So according to above comments from me, I am saying that this
particular test isn't really required as we may want to run idle loop
only once.

> >> +	pr_debug("Starting injecting idle cycles on CPUs '%*pbl'\n",
> >> +		 cpumask_pr_args(ii_dev->cpumask));
> >> +
> >> +	idle_injection_wakeup(ii_dev);
> >> +
> >> +	return 0;
> >> +}
> >> +
> >> +/**
> >> + * idle_injection_stop - stops the idle injections
> >> + * @ii_dev: a pointer to an idle injection_device structure
> >> + *
> >> + * The function stops the idle injection by canceling the timer in
> >> + * charge of waking up the tasks to inject idle and unset the idle and
> >> + * running durations.
> >> + */
> >> +void idle_injection_stop(struct idle_injection_device *ii_dev)
> >> +{
> >> +	pr_debug("Stopping injecting idle cycles on CPUs '%*pbl'\n",
> >> +		 cpumask_pr_args(ii_dev->cpumask));
> >> +
> >> +	hrtimer_cancel(&ii_dev->timer);
> > 
> > How are we sure that idle_injection_fn() isn't running at this point
> > and it would start the timer cancelled here again ?
> 
> Nothing will ensure that.

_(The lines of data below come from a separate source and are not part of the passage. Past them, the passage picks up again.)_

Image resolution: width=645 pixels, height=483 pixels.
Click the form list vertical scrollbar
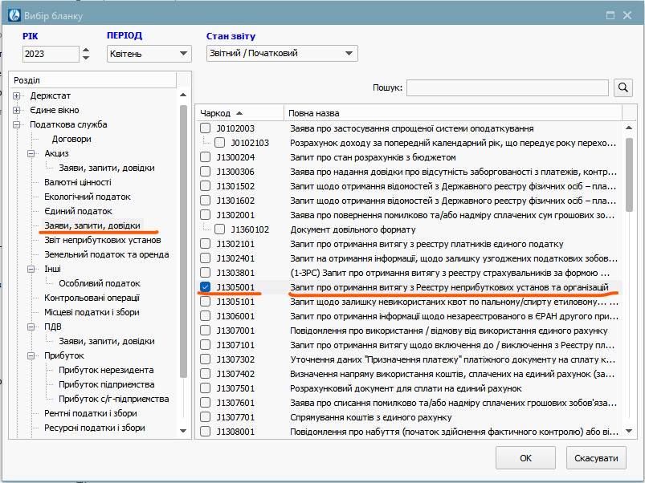[629, 281]
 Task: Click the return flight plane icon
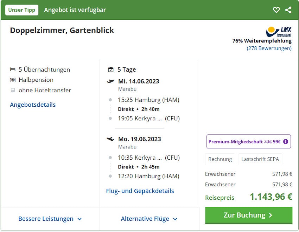click(111, 138)
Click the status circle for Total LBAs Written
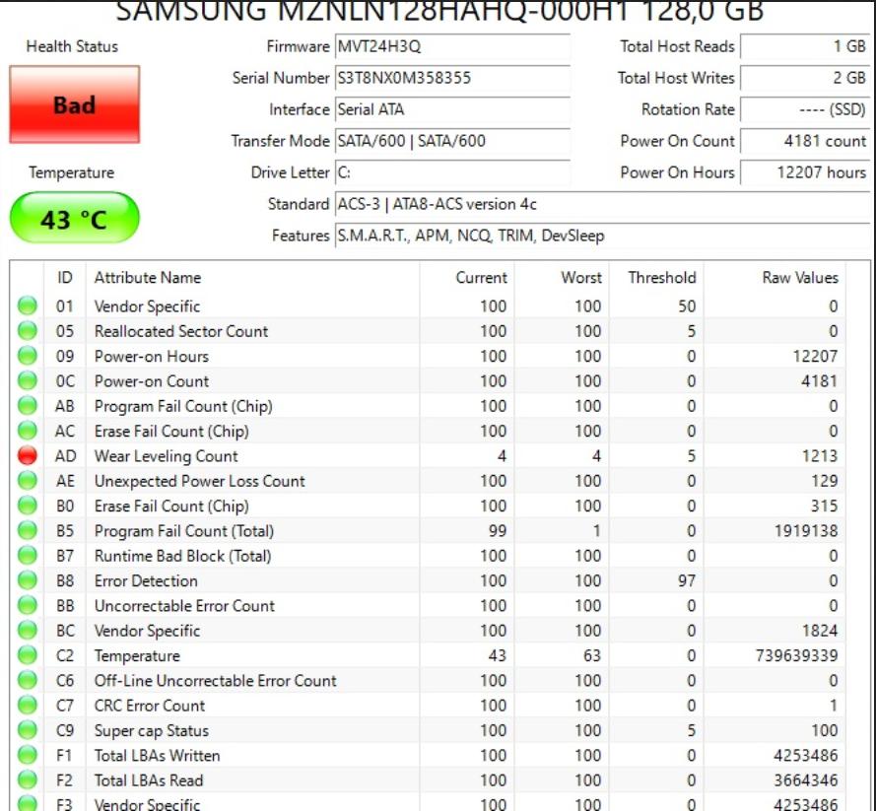 point(28,756)
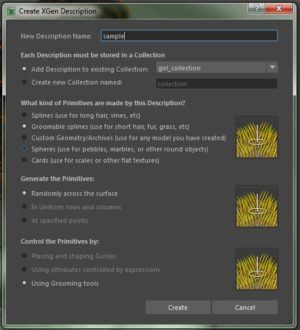Click the Control Primitives preview image
This screenshot has height=330, width=300.
click(x=257, y=269)
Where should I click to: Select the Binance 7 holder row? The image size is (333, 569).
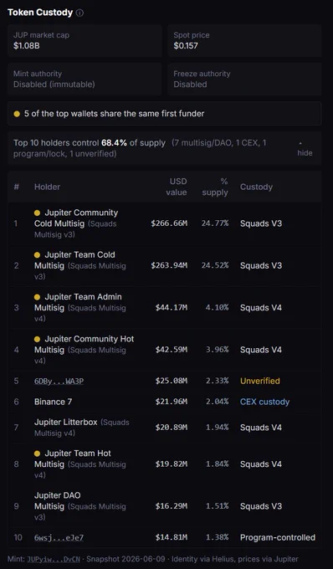pos(164,402)
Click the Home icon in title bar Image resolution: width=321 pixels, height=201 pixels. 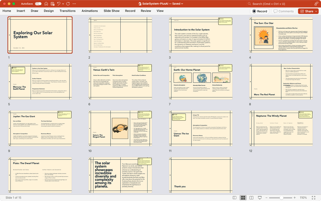pos(46,4)
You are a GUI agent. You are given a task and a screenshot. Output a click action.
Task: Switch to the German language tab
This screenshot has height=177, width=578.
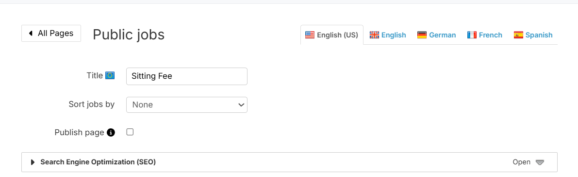click(436, 35)
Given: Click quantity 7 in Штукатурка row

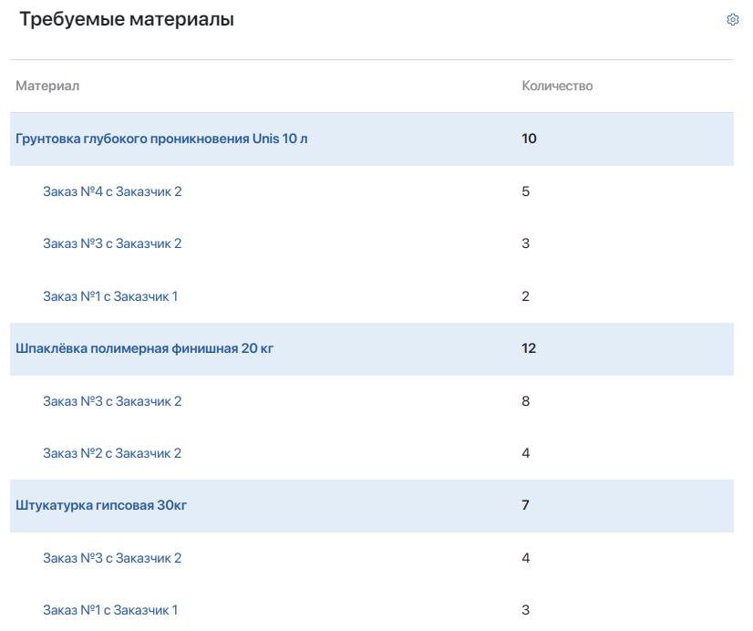Looking at the screenshot, I should 525,505.
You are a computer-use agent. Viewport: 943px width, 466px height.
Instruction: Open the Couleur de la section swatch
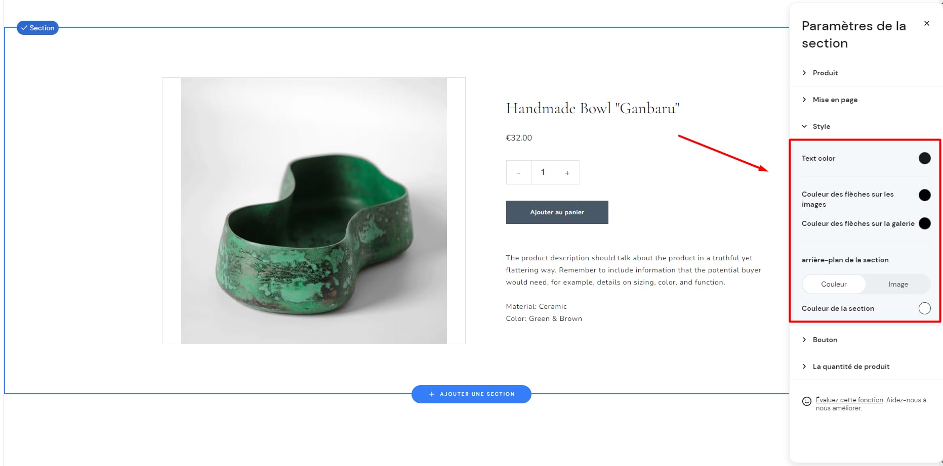pos(924,308)
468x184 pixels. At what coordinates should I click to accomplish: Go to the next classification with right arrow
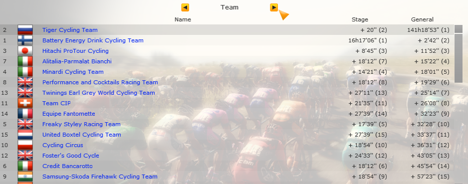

We will have an extra idle injection in this
> case. We can invert the set_duration(0,0) and the timer cancellation to
> reduce to reduce the window.

That's what I thought and so its racy. If someone calls
idle_injection_unregister(), then we call this routine and then free
the data structures while they are still getting used by the thread :(

> >> +
> >> +	idle_injection_set_duration(ii_dev, 0, 0);
> > 
> > And why exactly this this required ? Why shouldn't we allow this
> > sequence to work:
> > 
> > idle_injection_set_duration()
> > idle_injection_start()
> > idle_injection_stop()
> > idle_injection_start()
> > idle_injection_stop()
> > idle_injection_start()
> > idle_injection_stop()
> 
> Sorry, I don't get it.
> 
> Who will decide to start() and stop() ?

Some confusion here about the usecase then. How do you see this stuff
getting used and how users (cooling-driver ?) will use it ?

-- 
viresh